## [Available records]
————
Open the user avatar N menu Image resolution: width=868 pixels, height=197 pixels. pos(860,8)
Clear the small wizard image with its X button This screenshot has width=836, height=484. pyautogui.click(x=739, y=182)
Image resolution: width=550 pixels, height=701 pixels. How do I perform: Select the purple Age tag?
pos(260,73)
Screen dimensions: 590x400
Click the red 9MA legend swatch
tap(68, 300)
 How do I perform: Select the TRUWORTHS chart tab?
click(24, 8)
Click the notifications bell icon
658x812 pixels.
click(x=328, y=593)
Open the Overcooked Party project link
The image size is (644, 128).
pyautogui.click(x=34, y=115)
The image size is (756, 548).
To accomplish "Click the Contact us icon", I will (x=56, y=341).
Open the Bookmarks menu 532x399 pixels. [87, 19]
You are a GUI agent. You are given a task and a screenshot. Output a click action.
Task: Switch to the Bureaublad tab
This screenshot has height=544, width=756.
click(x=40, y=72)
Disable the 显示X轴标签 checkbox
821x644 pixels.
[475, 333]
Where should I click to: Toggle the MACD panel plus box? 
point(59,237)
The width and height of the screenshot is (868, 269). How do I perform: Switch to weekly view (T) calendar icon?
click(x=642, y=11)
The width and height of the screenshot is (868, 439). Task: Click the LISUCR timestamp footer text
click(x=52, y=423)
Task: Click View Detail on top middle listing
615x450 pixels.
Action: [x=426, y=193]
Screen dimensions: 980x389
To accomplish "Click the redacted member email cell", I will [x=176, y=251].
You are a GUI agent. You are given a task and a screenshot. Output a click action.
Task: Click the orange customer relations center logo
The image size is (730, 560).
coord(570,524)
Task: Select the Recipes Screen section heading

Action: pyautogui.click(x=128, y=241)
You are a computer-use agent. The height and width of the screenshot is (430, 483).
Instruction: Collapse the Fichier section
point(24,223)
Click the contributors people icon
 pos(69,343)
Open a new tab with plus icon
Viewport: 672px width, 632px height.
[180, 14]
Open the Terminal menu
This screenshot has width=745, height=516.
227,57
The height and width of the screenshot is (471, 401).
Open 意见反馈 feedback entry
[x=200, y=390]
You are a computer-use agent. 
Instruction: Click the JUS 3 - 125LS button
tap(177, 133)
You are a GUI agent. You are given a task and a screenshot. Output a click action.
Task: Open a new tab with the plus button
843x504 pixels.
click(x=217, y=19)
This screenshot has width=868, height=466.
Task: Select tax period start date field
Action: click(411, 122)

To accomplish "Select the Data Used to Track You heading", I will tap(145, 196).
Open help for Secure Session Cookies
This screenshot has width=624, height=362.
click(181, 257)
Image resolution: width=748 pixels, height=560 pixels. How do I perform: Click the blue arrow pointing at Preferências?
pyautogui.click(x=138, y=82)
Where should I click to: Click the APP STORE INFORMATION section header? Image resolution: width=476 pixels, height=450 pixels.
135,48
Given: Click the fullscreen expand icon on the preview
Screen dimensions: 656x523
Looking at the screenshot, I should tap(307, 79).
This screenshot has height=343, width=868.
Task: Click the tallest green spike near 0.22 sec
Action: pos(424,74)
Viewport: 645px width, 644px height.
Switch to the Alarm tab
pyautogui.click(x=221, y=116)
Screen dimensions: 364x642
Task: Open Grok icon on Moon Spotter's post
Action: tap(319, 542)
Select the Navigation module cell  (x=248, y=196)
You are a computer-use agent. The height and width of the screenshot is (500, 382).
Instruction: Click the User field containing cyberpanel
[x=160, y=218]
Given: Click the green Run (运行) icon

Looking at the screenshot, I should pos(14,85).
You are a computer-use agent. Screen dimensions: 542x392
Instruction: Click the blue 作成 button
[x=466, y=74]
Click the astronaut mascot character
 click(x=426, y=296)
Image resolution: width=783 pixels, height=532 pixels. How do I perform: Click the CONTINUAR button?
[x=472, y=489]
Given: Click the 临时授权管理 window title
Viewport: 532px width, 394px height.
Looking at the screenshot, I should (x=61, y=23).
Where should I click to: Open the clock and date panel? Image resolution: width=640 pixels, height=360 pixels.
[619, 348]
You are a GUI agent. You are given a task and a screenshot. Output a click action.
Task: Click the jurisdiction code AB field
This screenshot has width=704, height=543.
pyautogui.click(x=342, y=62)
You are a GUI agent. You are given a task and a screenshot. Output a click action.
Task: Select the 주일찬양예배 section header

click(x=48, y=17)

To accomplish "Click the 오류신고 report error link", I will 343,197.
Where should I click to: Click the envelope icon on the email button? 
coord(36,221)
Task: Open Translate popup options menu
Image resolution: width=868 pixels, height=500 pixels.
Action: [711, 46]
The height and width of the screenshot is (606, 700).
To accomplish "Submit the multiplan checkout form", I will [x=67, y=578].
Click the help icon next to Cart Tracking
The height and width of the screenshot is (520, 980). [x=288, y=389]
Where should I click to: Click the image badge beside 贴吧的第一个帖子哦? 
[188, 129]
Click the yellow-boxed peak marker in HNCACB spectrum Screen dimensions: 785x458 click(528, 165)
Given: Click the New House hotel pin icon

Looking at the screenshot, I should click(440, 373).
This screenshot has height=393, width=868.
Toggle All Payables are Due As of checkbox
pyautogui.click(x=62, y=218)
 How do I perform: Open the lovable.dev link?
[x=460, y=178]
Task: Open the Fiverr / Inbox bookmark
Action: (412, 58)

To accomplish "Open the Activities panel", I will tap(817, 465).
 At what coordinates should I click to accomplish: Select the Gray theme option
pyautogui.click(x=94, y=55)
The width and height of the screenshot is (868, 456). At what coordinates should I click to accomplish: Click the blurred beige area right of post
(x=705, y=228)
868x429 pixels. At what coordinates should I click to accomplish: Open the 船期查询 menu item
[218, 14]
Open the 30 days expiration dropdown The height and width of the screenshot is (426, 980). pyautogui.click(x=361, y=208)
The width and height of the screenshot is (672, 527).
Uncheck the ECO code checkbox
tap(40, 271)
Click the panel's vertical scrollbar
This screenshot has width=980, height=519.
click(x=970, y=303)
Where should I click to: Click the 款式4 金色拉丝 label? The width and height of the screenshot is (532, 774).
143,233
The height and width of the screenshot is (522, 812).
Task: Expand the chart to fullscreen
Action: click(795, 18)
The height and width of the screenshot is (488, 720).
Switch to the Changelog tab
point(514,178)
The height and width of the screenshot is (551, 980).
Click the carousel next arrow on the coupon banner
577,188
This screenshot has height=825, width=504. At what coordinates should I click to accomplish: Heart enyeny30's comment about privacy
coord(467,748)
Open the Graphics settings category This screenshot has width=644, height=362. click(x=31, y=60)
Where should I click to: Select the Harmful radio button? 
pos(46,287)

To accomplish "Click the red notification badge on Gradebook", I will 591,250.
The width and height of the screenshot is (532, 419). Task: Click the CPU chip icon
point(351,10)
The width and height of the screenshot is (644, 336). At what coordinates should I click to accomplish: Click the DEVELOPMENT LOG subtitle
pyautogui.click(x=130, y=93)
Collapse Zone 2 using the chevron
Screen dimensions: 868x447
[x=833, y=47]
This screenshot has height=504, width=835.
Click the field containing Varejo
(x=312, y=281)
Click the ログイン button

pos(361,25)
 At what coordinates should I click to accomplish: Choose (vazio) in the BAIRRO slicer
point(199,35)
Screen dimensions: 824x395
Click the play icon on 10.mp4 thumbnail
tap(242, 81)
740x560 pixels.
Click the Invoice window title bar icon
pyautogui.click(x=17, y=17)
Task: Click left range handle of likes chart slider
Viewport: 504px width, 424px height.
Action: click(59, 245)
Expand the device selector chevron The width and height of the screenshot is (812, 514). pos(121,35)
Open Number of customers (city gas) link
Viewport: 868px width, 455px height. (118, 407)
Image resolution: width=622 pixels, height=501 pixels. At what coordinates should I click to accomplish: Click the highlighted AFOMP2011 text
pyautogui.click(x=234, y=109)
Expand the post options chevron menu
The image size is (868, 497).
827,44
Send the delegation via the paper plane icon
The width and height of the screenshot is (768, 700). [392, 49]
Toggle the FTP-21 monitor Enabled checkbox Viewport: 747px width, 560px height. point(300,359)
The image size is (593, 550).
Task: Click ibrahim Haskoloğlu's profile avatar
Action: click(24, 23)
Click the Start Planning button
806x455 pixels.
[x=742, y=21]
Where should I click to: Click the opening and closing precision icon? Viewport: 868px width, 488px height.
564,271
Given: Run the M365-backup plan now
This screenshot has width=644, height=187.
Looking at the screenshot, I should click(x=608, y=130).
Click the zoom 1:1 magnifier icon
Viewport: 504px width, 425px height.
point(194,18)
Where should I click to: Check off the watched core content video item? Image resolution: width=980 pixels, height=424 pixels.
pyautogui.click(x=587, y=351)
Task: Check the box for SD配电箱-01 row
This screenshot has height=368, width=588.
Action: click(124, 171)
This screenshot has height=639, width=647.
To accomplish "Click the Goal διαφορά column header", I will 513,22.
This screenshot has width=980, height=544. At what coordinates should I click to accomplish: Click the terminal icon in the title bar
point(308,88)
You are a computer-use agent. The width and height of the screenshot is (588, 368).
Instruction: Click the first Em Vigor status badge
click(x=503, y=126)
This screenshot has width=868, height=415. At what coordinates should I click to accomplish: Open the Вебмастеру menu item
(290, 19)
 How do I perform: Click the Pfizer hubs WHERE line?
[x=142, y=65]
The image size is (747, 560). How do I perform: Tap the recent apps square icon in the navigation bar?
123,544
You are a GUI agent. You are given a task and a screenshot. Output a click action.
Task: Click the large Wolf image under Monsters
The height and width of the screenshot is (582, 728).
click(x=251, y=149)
————
## [Instructions for the task]
Would you please write out, exactly and with no other lines, the stretch of the listing above from the line containing "The width and height of the screenshot is (868, 456)." through the line containing "Open the Graphics"?

## [Result for this task]
The width and height of the screenshot is (868, 456). At what coordinates should I click to accomplish: Click the blurred beige area right of post
(x=705, y=228)
868x429 pixels. At what coordinates should I click to accomplish: Open the 船期查询 menu item
[218, 14]
Open the 30 days expiration dropdown The height and width of the screenshot is (426, 980). pyautogui.click(x=361, y=208)
The width and height of the screenshot is (672, 527).
Uncheck the ECO code checkbox
tap(40, 271)
Click the panel's vertical scrollbar
This screenshot has width=980, height=519.
click(x=970, y=303)
Where should I click to: Click the 款式4 金色拉丝 label? The width and height of the screenshot is (532, 774).
143,233
The height and width of the screenshot is (522, 812).
Task: Expand the chart to fullscreen
Action: click(795, 18)
The height and width of the screenshot is (488, 720).
Switch to the Changelog tab
point(514,178)
The height and width of the screenshot is (551, 980).
Click the carousel next arrow on the coupon banner
577,188
This screenshot has height=825, width=504. At what coordinates should I click to accomplish: Heart enyeny30's comment about privacy
coord(467,748)
Open the Graphics settings category This screenshot has width=644, height=362. click(x=31, y=60)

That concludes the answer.